The argument behind a dwindling "greatest generation" and a crumbling generation of boomers comes to blows through Rick Remender's script in "Captain America" #14. Carlos Pacheco with inks by Mariano Taibo, coloring from Dean White and lettering by Joe Caramagna provides the visual impact for the conflagration between Cap and Nuke.

The third installment in Cap's post-Dimension Z adventures, "Captain America" #14 opens with Cap and Nuke slugging it out. In nine pages of battle, the desperation Cap faces is evident as he tries to find a way to get through to Nuke. Remender keeps the cast lean throughout this comic book, only adding Falcon and a reporter through the first seventeen pages. The slugfest offers a chance for Remender to differentiate the philosophical approaches of Nuke and Cap, illustrate the difference in conflict style between Cap and Falcon and set up a catastrophic change in Cap's future.
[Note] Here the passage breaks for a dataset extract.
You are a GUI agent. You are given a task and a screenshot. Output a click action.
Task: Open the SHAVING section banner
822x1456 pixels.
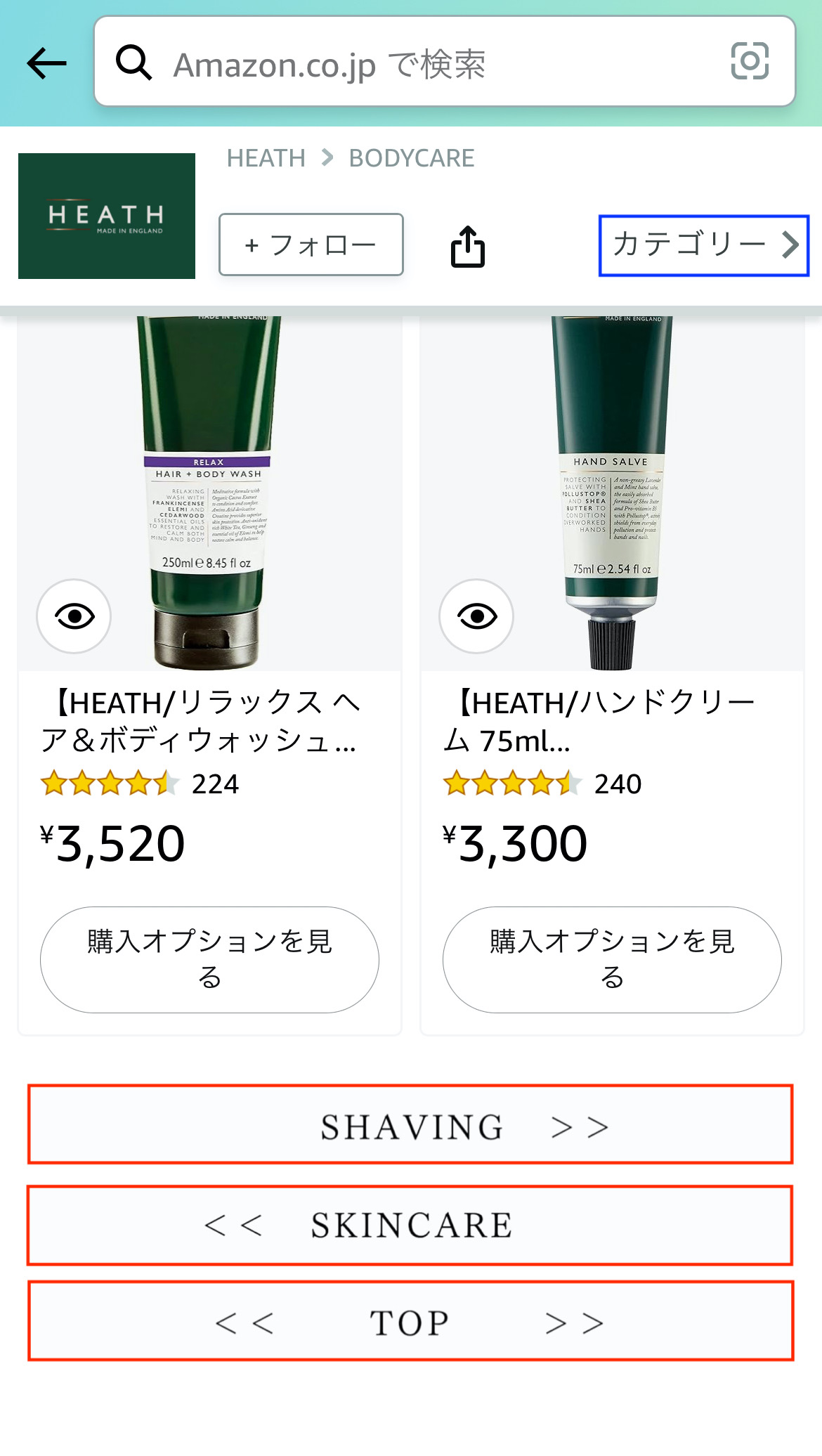(410, 1124)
Remender's investigation of philosophy and psychology regarding the long-standing duo of Captain America and Falcon is informative and revelatory. Both men are at a crossroads, albeit Falcon's intersection is more a result of Cap's personal trials. Without writing the dialog, Remender makes it quite clear that neither man is sure they know who the other really is. Captain America and Falcon are both broken in heart and spirit and their conflict with Nuke in Nrosvekistan accentuates their fragile states.

Carlos Pacheco delivers a straightforward, traditionally measured out comic book filled with rectangular panels and white space gutters in between. His characters are all vital and thoughtful, expressive and passionate. The violence on the barren snowscape is brutal and combines imagery that commands the pace and direction of the story. Although there are some artistic inconsistencies as Sam's stomach wound is miraculously patched and then open once more, the art is clean and strong. The art in "Captain America" #14 isn't quite been the bombastic artwork from Pacheco that I've come to expect since his "Avengers Forever" days, but the rougher grittiness works for this adventure that is filled with uncertainty, self-doubt and discomfort. Dean White adds sketchy lines overtop the colors to augment the uneasiness inherent in the story of two star-spangled soldiers scrapping.

This book has been clawing its way upward in my reading stack and "Captain America" #14 makes another lunge up the pile. Remender has found threads to tug on and is beginning the process of unraveling pieces of Captain America's life yet again. The developments in this issue ensure that there is nothing resembling smooth sailing ahead for the sentinel of liberty. "Captain America" #14 is a statement issue encapsulating the vibe and spirit of Remender's run to date, but makes it quite clear that nothing is sacred or off-limits. This is leading to a fight Cap isn't ready to fight and how he handles that will define Captain America for the All-New Marvel NOW! era.